The Shanghai-London Stock Connect has seen only five Chinese companies issue Global Depository Receipts (GDRs) in London in its four years of operation, and another 13 are listed in Switzerland via a younger rival Connect link.

GDRs allow investors to buy shares of foreign companies in their local exchanges. The small cohort of participants has failed to generate enough demand for Chinese companies traded in those bourses, but has attracted investors who exploit price anomalies.

The arbitrage opportunity opens up as soon as companies issue their GDRs, most at a discount to attract investors. Hedge funds rush to swap the GDRs for their China-traded equivalents as soon as they can, and pocket the price difference.
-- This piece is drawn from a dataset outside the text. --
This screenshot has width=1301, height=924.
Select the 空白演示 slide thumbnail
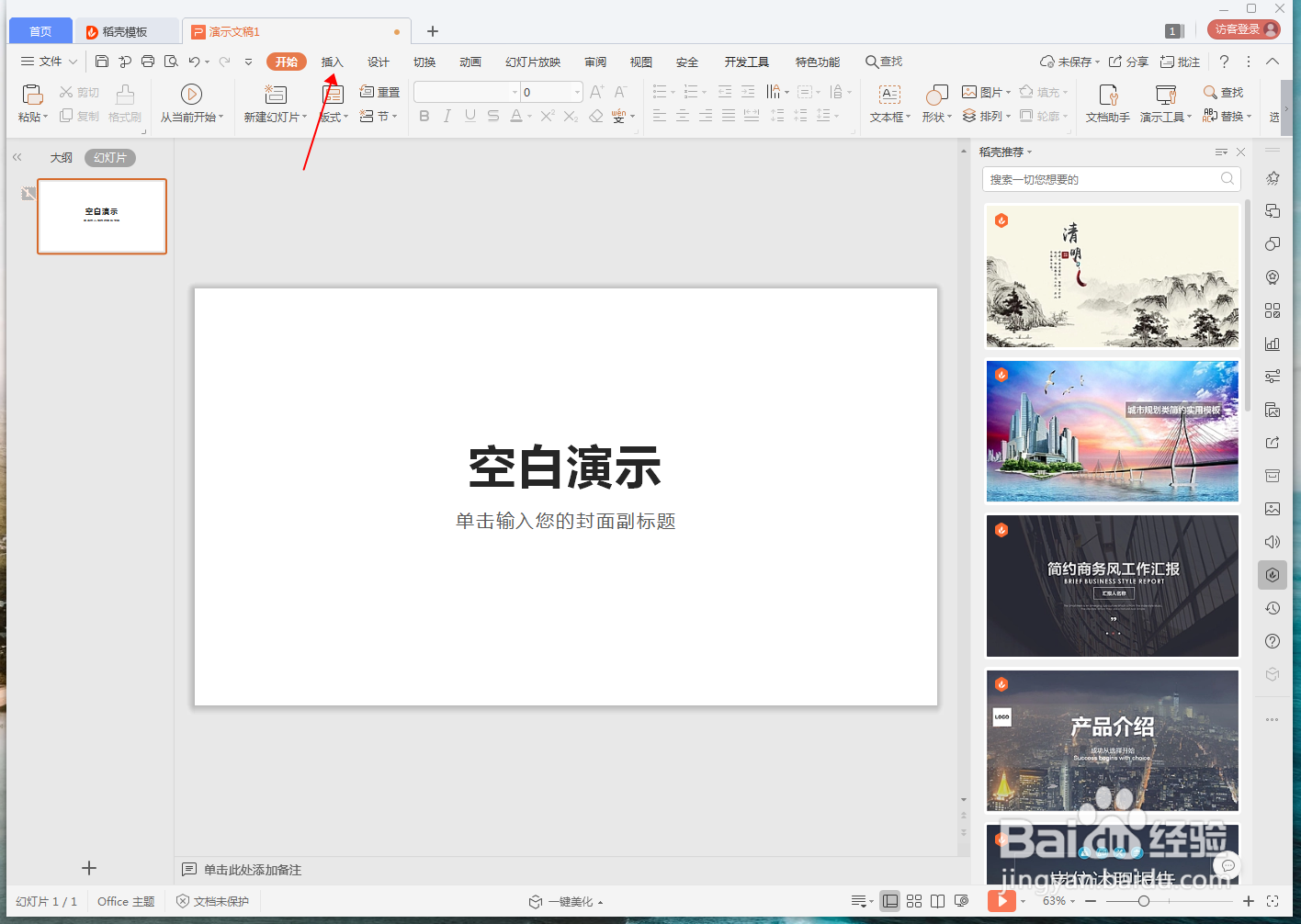[x=101, y=217]
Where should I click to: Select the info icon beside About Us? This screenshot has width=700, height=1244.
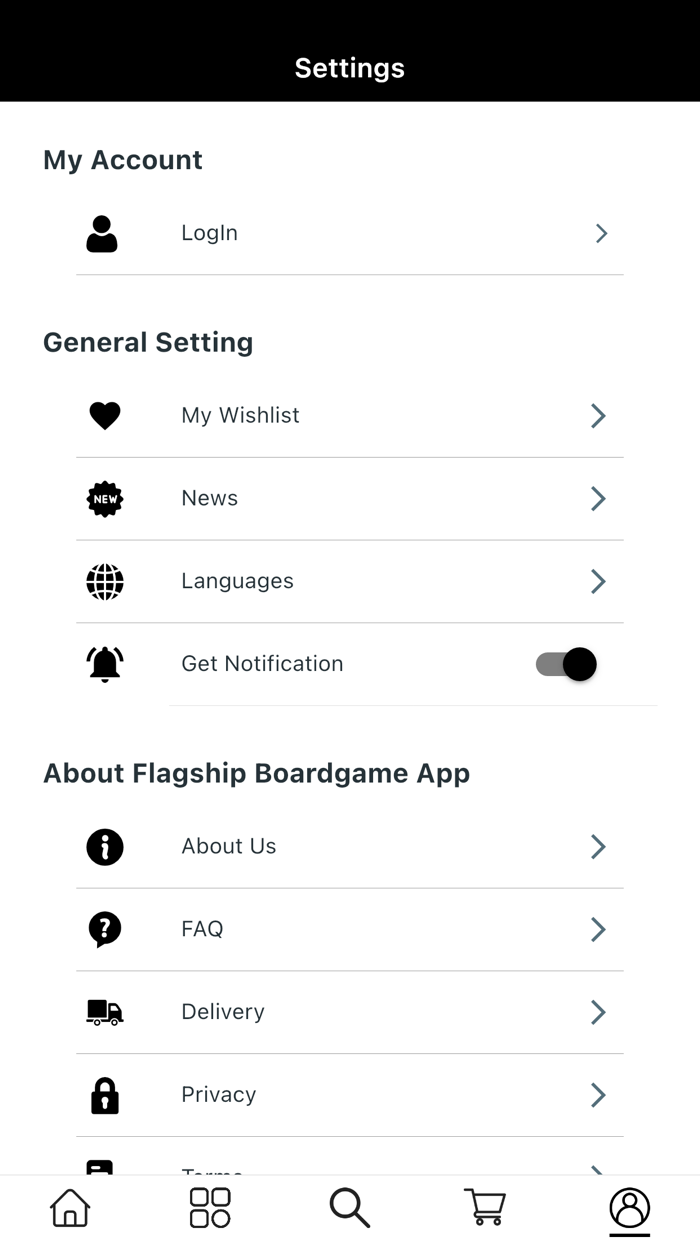pos(104,846)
“Deducting all costs, we expect to earn 4-5% return from owning the GDRs and later converting them into A-shares,” said Miles Jian, analyst at a China-based hedge fund, referring to stocks listed on the mainland.

The issue has become a vicious drag on the GDR market as investors turn wary of falling turnover, threatening China’s aim to deepen ties with Europe and create alternate financing venues.

For a growing number of Chinese companies seeking to diversify their global footprint in a geopolitically complex world, “it is more sensible to raise that company’s capital in Europe and the United Kingdom than in the US,” said John Edwards, UK Trade Commissioner to China.

But he said “..having low trading volumes is not good. Having hedge fund arbitrage is not good. It’s not what we are looking for in the long run as a viable capital raising channel.”

A Chinese lawyer said many investors swap GDRs into A-shares and some brokers are even designing derivative products to lock in such profits.

A fix is not straightforward and requires time, but bourse and government officials are rolling up their sleeves. The London Stock Exchange Group and UK trade officials visited several cities in China to promote UK capital markets recently.